> SELECTED EXTRACT:
## Python – Lemmatization Approaches with Examples

The following is a step by step guide to exploring various kinds of Lemmatization approaches in python along with a few examples and code implementation. It is highly recommended that you stick to the given flow unless you have an understanding of the topic, in which case you can look up any of the approaches given below. 

### What is Lemmatization? 

In contrast to 'stemming', lemmatization is a lot more powerful. It looks beyond word reduction and considers a language’s full vocabulary to apply a **morphological analysis** to words, aiming to remove inflectional endings only and to return the base or dictionary form of a word, which is known as the **lemma.**

**TIP: Always convert your text to lowercase before performing any NLP task including lemmatizing**

**Various Approaches to Lemmatization:** 

We will be going over **9 different approaches** to perform Lemmatization along with multiple examples and code implementations.

1. WordNet
2. WordNet (with POS tag)
3. TextBlob
4. TextBlob (with POS tag)

> DIRECTIVES:
• a. Answer these questions from the lemmatization guide, one per line:
(i) What name is given to the base or dictionary form of a word?
(ii) What should text be converted to before any NLP task, lemmatizing included?
(iii) How many approaches to lemmatization does the guide say it will cover?
• b. Continue the Python lemmatization guide from the point where it stops.

> DATA:
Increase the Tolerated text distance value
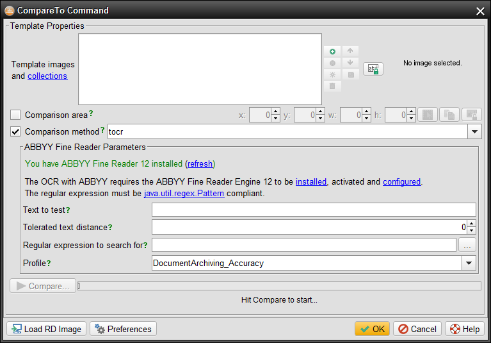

> THE REPLIES:
• a.
(i) The lemma.
(ii) Lowercase.
(iii) Nine.

• b.
5. spaCy
6. TreeTagger
7. Pattern
8. Gensim
9. Stanford CoreNLP

**1. Wordnet Lemmatizer**

Wordnet is a publicly available lexical database of over 200 languages that provides semantic relationships between its words. It is one of the earliest and most commonly used lemmatizer technique. 

- It is present in the nltk library in python.
- Wordnet links words into semantic relations. ( eg. synonyms )
- It groups synonyms in the form of synsets.
    - synsets : a group of data elements that are semantically equivalent. 


**How to use:**

1. Download nltk package : In your anaconda prompt or terminal, type:

**pip install nltk**

2. Download Wordnet from nltk : In your python console, do the following :

**import nltk** 

**nltk.download(‘wordnet’)** 

**nltk.download(‘averaged_perceptron_tagger’)**

**Code**

In [1]:
import nltk
nltk.download('wordnet')
from nltk.stem import WordNetLemmatizer

[nltk_data] Downloading package wordnet to
[nltk_data]     C:\Users\Administrator\AppData\Roaming\nltk_data...
[nltk_data]   Package wordnet is already up-to-date!


In [2]:
# Create WordNetLemmatizer object
obj = WordNetLemmatizer()

In [6]:
# single word lemmatization examples
list1 = ['kites', 'babies', 'dogs', 'flying', 'smiling', 
         'driving', 'died', 'tried', 'feet']

for words in list1:
    print(words + "  -----> " +obj.lemmatize(words))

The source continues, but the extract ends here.